20 e 25 novembre. Non è un caso che le giornate mondiali in onore dei diritti del bambino e contro la violenza sulle donne cadano a così poca distanza l’una dall’altra.
Il bambino è l’essenza più pura dell’essere umano. La prima e incorrotta tappa della vita dell’uomo.
La donna, la sua metà più algida e cristallina. La controparte sensibile e empatica dell’universo maschile.
Il bambino e la donna. Due realtà dell’essere umano, senza le quali l’intero essere non sarebbe. Non nascerebbe. Non vivrebbe.
Imprescindibili. Basilari. Irrinunciabili. Vitali.
E allora perché? Perché esistono ancora, ancora oggi nel 2020, dopo secoli e secoli di storia dell’umanità, giornate mondiali per ricordare all’intero genere umano quanto questi due elementi di vita, debbano essere rispettati e tutelati?

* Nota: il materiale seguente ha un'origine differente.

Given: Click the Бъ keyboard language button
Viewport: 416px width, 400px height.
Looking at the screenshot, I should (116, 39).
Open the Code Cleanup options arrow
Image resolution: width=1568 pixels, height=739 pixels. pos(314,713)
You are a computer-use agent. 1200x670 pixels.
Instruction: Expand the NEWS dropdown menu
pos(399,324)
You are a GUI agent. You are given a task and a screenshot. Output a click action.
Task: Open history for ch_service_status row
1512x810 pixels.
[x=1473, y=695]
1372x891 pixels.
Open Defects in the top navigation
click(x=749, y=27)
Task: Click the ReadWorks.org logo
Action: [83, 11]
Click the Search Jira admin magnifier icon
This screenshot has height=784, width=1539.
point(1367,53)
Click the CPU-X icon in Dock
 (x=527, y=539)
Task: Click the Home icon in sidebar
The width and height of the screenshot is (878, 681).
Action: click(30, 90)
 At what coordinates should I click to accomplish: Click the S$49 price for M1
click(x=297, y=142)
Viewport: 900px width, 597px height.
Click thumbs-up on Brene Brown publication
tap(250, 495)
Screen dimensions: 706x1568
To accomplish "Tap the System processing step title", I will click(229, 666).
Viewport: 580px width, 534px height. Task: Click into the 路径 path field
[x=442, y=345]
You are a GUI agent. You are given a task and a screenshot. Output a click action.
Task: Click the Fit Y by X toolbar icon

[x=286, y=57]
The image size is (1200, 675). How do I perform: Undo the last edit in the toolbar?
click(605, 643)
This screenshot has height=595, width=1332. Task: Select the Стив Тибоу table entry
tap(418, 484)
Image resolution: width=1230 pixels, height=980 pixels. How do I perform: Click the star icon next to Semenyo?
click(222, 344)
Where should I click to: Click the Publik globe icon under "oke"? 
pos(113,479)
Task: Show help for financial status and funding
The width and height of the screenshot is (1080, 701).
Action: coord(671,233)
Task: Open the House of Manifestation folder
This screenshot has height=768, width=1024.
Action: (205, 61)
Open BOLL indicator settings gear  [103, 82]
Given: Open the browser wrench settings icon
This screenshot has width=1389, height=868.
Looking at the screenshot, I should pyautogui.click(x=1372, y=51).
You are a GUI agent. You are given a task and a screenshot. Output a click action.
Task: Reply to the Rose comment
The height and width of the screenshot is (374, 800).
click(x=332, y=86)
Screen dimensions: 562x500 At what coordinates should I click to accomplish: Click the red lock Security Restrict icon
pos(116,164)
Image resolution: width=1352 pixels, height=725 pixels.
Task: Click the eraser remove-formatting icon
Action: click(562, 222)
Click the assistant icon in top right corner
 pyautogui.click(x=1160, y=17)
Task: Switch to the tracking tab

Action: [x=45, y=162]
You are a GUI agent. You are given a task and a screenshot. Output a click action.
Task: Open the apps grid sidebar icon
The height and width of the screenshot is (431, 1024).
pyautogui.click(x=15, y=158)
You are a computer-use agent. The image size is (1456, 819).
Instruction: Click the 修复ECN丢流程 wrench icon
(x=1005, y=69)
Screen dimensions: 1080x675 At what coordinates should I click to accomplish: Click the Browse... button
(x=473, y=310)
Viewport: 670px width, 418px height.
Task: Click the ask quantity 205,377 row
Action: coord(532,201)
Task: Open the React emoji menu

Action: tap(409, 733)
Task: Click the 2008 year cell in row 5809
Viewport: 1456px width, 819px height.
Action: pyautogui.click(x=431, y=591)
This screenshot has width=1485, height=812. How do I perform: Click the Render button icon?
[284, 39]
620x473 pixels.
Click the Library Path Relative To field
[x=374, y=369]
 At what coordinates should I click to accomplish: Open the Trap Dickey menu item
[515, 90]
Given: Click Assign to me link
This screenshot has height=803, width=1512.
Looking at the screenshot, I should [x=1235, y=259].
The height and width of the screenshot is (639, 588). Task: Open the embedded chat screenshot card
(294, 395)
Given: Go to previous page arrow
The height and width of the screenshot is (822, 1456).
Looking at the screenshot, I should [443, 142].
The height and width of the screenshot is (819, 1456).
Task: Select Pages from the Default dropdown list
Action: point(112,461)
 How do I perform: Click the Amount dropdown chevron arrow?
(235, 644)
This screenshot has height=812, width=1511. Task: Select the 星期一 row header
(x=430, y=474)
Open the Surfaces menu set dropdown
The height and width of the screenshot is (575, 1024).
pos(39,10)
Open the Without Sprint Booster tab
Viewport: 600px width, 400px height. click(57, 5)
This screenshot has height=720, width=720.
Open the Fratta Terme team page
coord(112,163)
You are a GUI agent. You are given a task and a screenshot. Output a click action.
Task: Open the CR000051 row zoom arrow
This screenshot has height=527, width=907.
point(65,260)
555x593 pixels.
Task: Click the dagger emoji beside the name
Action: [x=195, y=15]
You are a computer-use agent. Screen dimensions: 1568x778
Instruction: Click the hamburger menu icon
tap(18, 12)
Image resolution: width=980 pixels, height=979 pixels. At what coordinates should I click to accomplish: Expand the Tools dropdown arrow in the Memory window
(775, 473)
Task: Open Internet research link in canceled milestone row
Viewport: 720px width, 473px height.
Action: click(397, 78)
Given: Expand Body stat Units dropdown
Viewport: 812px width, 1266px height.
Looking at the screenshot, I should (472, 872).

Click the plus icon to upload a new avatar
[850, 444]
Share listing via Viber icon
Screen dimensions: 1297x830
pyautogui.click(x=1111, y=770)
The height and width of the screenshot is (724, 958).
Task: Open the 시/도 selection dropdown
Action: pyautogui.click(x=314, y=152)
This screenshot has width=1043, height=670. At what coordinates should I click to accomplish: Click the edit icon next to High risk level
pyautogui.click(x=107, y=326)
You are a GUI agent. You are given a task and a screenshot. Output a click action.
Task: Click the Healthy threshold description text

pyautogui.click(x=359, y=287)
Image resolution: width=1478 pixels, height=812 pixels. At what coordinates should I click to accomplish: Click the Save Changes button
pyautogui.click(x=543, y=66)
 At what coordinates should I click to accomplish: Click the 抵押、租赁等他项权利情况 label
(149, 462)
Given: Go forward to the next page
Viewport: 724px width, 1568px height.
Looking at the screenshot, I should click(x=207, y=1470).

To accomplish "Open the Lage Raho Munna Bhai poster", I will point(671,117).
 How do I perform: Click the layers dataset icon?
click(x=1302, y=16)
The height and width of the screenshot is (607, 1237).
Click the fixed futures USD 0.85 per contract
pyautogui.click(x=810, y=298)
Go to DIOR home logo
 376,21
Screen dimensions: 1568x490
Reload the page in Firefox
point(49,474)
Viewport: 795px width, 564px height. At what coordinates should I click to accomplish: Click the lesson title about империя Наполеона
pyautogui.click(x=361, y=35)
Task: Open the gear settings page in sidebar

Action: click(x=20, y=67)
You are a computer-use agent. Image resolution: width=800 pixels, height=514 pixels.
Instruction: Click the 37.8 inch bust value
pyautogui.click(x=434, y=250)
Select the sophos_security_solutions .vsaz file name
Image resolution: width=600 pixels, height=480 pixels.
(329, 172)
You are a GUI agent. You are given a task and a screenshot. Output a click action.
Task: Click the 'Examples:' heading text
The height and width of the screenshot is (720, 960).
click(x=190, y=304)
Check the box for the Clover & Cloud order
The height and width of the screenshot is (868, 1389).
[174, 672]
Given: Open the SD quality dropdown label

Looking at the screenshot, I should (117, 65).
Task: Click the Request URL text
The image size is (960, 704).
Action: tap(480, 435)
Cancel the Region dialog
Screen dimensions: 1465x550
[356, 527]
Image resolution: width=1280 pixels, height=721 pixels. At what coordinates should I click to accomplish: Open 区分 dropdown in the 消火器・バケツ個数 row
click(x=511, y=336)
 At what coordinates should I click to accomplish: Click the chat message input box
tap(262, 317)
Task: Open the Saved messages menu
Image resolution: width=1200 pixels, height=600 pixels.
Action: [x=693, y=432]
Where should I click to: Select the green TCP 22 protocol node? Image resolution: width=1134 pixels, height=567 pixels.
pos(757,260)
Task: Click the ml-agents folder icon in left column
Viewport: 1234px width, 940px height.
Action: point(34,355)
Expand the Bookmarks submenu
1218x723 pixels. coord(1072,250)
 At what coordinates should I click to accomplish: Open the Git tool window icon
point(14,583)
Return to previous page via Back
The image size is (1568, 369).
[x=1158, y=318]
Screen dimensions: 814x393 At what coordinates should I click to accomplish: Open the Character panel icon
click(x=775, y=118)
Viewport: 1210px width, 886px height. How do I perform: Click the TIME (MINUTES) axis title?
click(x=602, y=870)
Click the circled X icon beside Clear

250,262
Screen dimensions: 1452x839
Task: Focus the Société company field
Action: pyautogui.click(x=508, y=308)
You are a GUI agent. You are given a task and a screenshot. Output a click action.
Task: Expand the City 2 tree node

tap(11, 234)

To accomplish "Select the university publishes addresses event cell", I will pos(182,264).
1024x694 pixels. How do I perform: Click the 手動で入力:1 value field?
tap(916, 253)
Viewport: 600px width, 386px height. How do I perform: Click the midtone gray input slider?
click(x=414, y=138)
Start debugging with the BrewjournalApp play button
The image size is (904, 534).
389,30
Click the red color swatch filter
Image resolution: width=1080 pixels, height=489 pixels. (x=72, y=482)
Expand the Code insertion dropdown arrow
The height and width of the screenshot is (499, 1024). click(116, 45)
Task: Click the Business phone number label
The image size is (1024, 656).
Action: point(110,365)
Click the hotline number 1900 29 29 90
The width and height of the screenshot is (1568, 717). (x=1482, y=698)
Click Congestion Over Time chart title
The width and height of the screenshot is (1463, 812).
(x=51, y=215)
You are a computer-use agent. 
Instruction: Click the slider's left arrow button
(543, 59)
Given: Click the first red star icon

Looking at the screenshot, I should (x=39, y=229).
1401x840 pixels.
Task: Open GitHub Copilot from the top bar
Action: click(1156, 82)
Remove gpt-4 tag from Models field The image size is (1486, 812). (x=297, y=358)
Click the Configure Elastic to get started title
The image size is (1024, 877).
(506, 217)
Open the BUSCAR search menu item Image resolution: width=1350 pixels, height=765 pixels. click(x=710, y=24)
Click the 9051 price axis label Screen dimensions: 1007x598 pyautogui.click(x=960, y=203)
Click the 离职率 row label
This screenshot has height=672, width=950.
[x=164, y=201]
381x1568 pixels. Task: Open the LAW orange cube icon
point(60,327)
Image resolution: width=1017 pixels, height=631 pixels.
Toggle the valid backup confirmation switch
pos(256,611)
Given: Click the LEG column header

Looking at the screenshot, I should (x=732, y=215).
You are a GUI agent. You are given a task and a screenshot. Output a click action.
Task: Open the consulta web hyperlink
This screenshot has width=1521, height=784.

Perché l’essere umano ha bisogno di giornate mondiali per ricordarsi che un bambino ha il diritto inalienabile di vivere la propria infanzia con serenità, protezione e amore?
E già il fatto che esista, che debba esistere, una giornata mondiale contro la violenza sulle donne la dice lunga sugli errori imperdonabili che il genere umano ha commesso nel corso di quella che non mi sento nemmeno di definire “evoluzione”.
Che fine ha fatto l’umanità? Quel concetto che, da sempre, ha contraddistinto la nostra specie. Quale oscuro e incomprensibile percorso ha intrapreso il genere umano per arrivare a tanto? Quali gli errori che non abbiamo saputo vedere e che ci sono sfuggiti di mano, corrompendo visceralmente la nostra esistenza?
Mentre sogniamo il giorno in cui, finalmente, non ci sarà più bisogno di celebrare queste giornate, ricordiamoci che violare i diritti di un bambino è come togliere ossigeno al pianeta intero. Che fare violenza su una donna è come strappare un fiore da terra per poi rigettarlo morente sul prato.
Un bambino senza diritti, senza un’infanzia vissuta serenamente, sperimentata, capita, goduta, è un albero privato delle sue radici. Per quanto possa apparire forte e imponente, rigoglioso, robusto e vivo, non ha sostegno sotto il suo tronco. Non ha fondamenta sulle quali ergersi orgoglioso e fiero, sicuro e stabile. È un albero senza nutrimento, privo di quella linfa vitale che dal nucleo della terra lo percorre fino alla punta dei rami e alle sue foglie.
Privare un bambino dell’inviolabile dritto a una crescita serena e protetta è privare l’intero genere umano di vita e di speranza. È come riempire un vaso di terra, annaffiarlo quotidianamente con cura, ma senza averci messo al suo interno la gemma. Quella piccola e forse apparentemente trascurabile gemma dalla quale, però, dipende il destino della vita stessa.
Perché i giochi, i sorrisi, la spensieratezza e la coscienza del bambino di oggi, sono la responsabilità, la sensibilità e l’accortezza dell’adulto di domani.
E maltrattare una donna, violarla nella mente, nel corpo e nell’anima è l’atto più meschino che si possa compiere.
Ogni donna picchiata, sfregiata, violata, perseguitata, è una stella in meno che brilla nel cielo. Chi compie violenza contro una donna, maltratta anche se stesso, privandosi di quella luce insostituibile e irrecuperabile.
Ogni volta che una donna viene maltrattata, la terra piange. Piange lacrime viscerali, profonde, straziate.
È un dolore cupo e sordo, come il martellare costante e incessante di un cuore ingannato e rotto in mille pezzi, nel nostro petto, contro le nostre ossa. È il dolore per un amore che amore non è. Non lo è mai stato. E questo è terribilmente triste.
Perché non è amore picchiare la propria compagna. Non è amore violarla nel profondo, con parole, pugni, gesti o azioni. Non è amore se ci considerano “una loro proprietà”. Non è amore se non sanno accettare un nostro NO come risposta. Non è amore se le carezze si tramutano in lividi. Non è amore.
Non è amore.
E allora celebriamo queste due giornate, tanto fondamentali quanto dolorose da ricordare, augurandoci che siano le ultime e impegnandoci realmente affinché sia così.
Lasciamo che gli alberi affondino nella terra sane, forti e robuste radici. E facciamo brillare esplosivamente le stelle in cielo.
Perché siamo meglio, molto meglio, di così.